TRL to skrót od technology readiness levels czyli po poziom dojrzałości technologicznej zaproponowanej w danym projekcie. Innym powodem naszych problemów jest, jak na ironię, tempo otaczającej nas rzeczywistości i zmian.

Świat (i biznes) leci dzisiaj 10 x SZYBCIEJ niż 15-20 lat temu.
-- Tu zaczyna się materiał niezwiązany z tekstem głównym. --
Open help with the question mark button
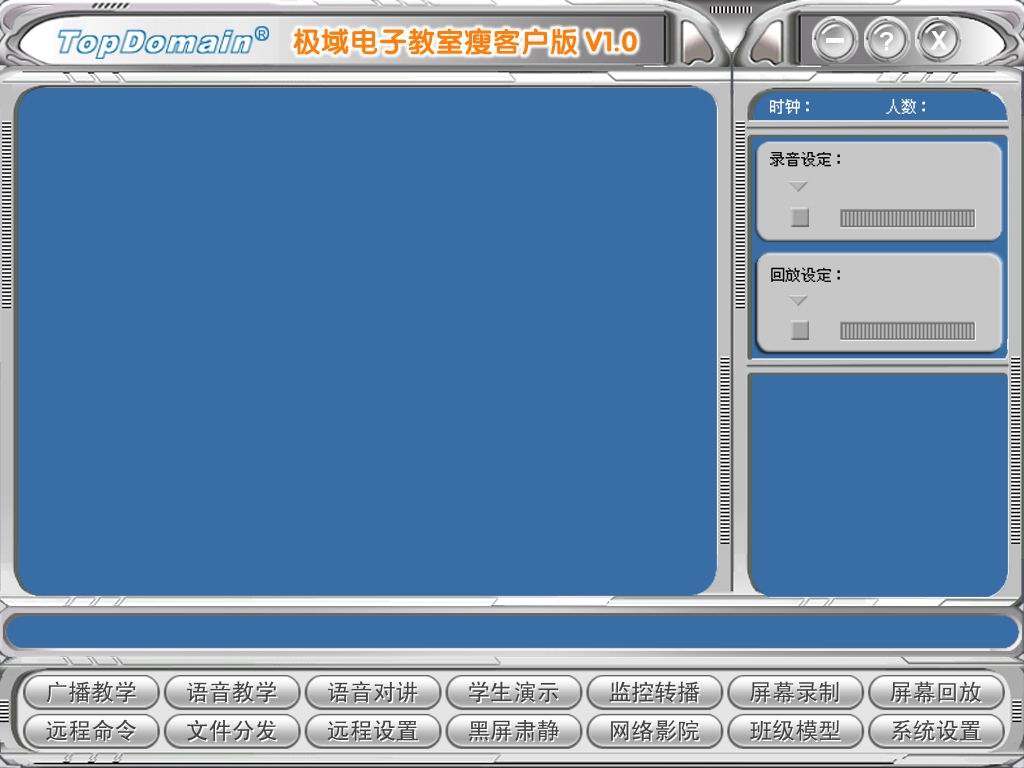This screenshot has width=1024, height=768. [886, 41]
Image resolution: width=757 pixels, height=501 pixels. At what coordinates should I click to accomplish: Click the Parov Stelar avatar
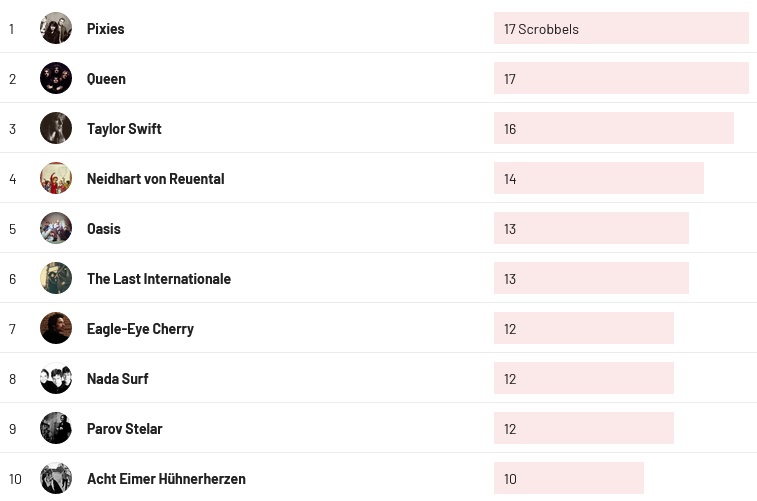tap(56, 428)
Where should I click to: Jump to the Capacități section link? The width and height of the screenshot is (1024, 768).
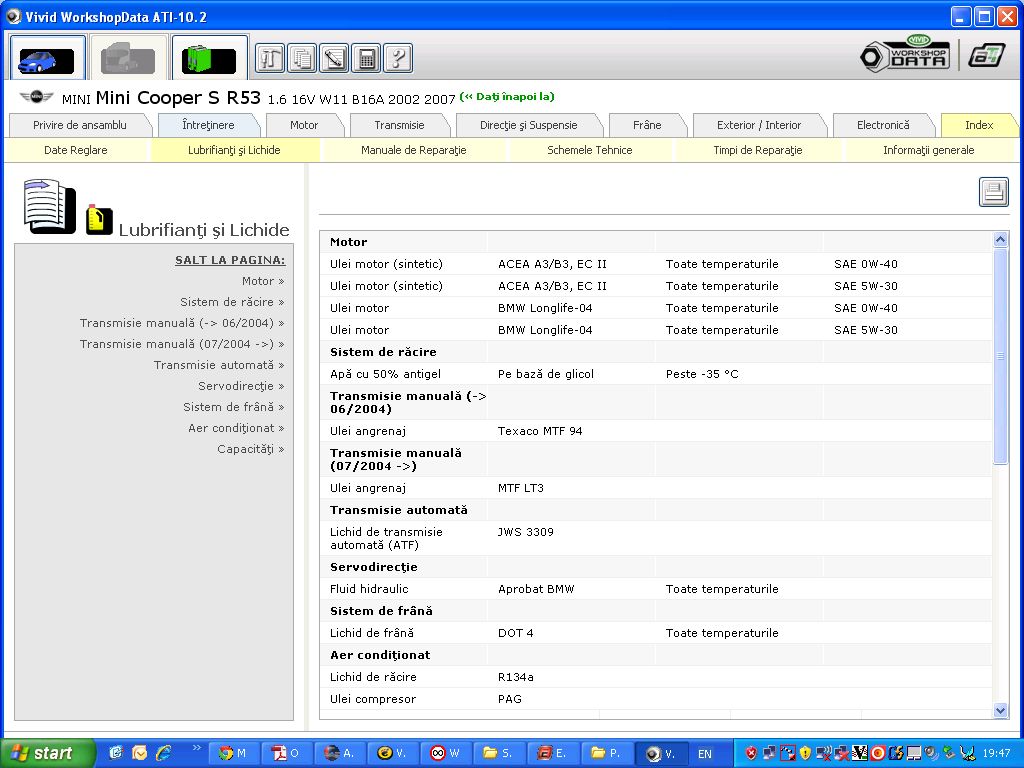(250, 449)

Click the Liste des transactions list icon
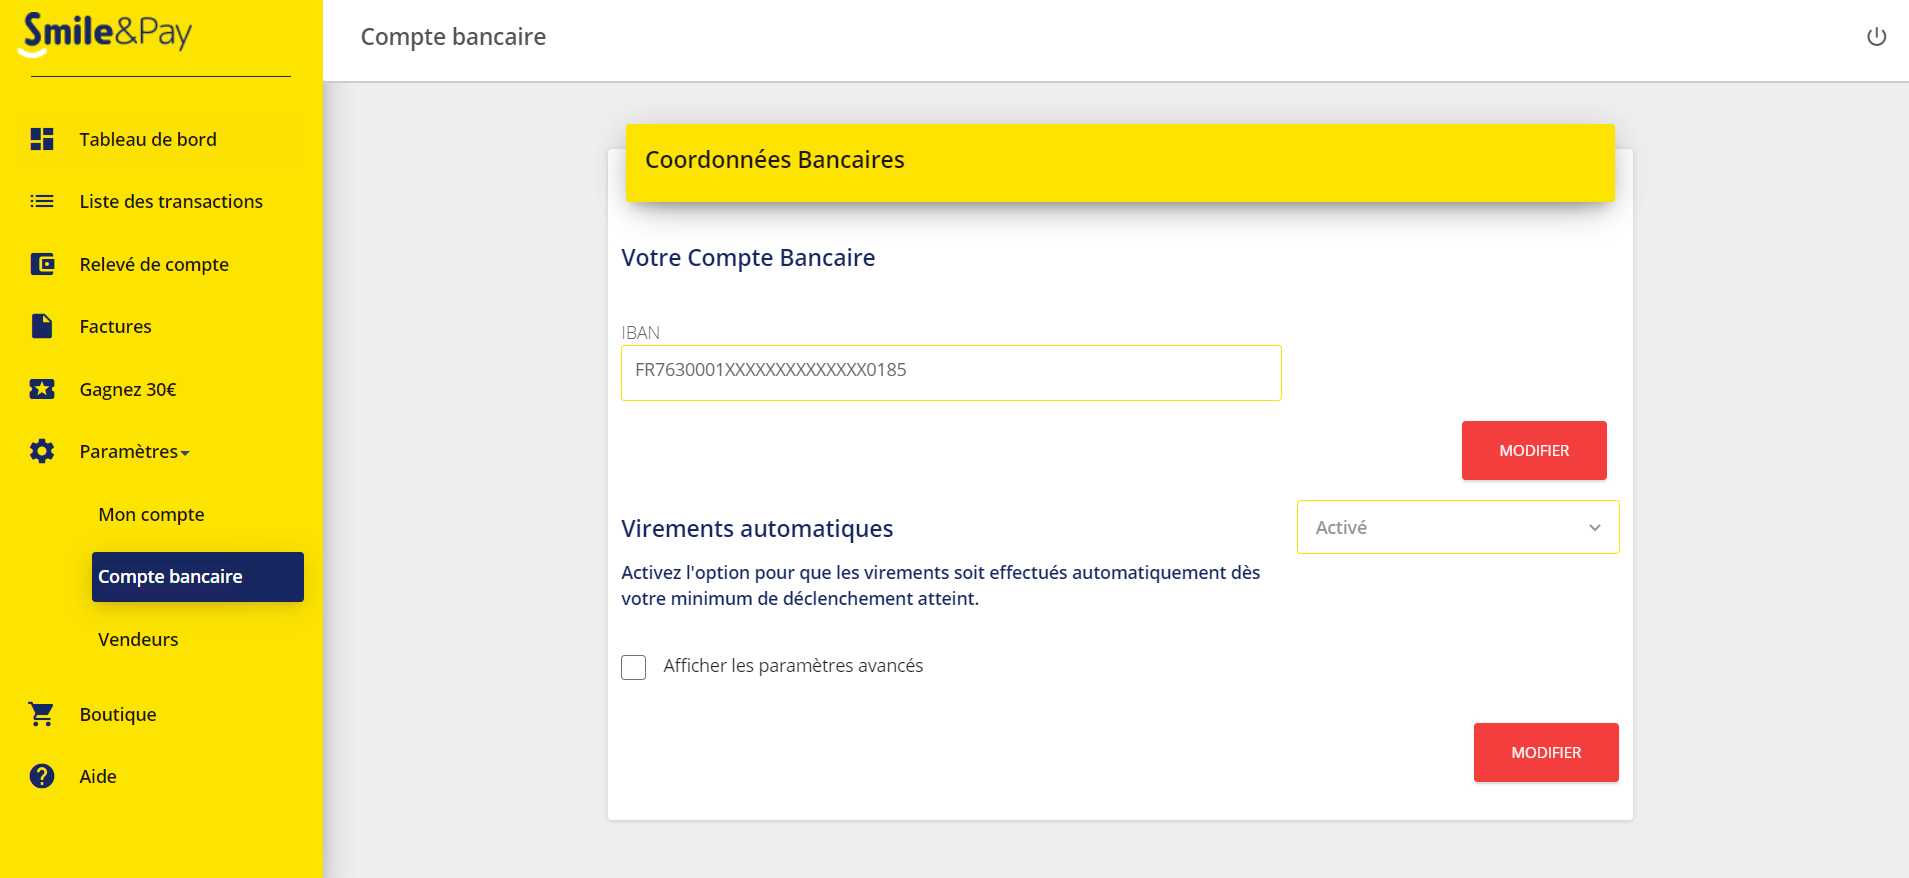42,201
Polscy przedsiębiorcy już to coraz bardziej widzą i to na nich wymusza większa uwagę na myśleniu o przyszłości ... a po drugie edukacja, EDUKACJA i jeszcze raz edukacja + promocja konieczności myślenia strategicznego


I na koniec wsad przekrojowy, który jest wypowiedzią osoby, która dojrzewała w biznesie od kilkudziesięciu lat zbierając doświadczenie na arenie międzynarodowej.
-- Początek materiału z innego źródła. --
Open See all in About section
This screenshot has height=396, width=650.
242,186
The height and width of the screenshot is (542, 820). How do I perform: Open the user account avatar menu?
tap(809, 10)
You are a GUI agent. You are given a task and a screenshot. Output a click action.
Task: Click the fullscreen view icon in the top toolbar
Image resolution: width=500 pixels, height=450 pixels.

Oto moje subiektywne zdanie - po pierwsze przez wiele lat polskim firmom na polskim rynku było łatwo. Duży lokalny rynek, z dynamicznie rosnącym popytem, a polskie firmy miała istotną przewagę kosztową (niższe koszty manpower ...). To już jednak nie wróci Po drugie w Polsce bardzo się liczy strategia TU i TERAZ. Nie bardzo się patrzyło na biznes z punktu widzenia strategicznego (perspektywa kilku lat), a top level management miał zawsze presję na bieżące wyniki. Zarządzanie strategiczne nie było jednak zbyt mocną stroną polskich managerów. Po trzecie struktura polskiego biznesu. Duże korporacje. Polskie? To na ogół spółki z udziałem skarbu państwa (de facto pod pieczą polityków) Międzynarodowe? Polskie operacje to raczej oddziały. Sektor SME? Na ogół family business czyli właściciele 50-60+ z track record z lat 90-tych i początku XXI wieku, a co gorsza często "risk aversive". Wielu z nich nie chciało inwestować w innowacje. Temu wszystkiemu nie sprzyjała polityka innowacyjności Państwa, a obecne działania w celu budowy ekosystemu innowacji (granty, finansowanie startupów itp) są fragmentaryczne. Chyba nie mają pomysłu jak zrobić ekosystem dostosowany do XXI wieku, potencjału i pozycji Polski. Jeśli chodzi o Przemysł 4.0 to brak tu "pomysłu" jak Państwo mogłaby wspomóc rozwój takich rozwiązań, a w biznesie nie ma doświadczeń w innowacyjności, ani też doświadczeń (i chęci) do działania w modelu "cooperation" gdzie konkurenci rynkowi wspólnie rozwijają i testują rozwiązania innowacyjne.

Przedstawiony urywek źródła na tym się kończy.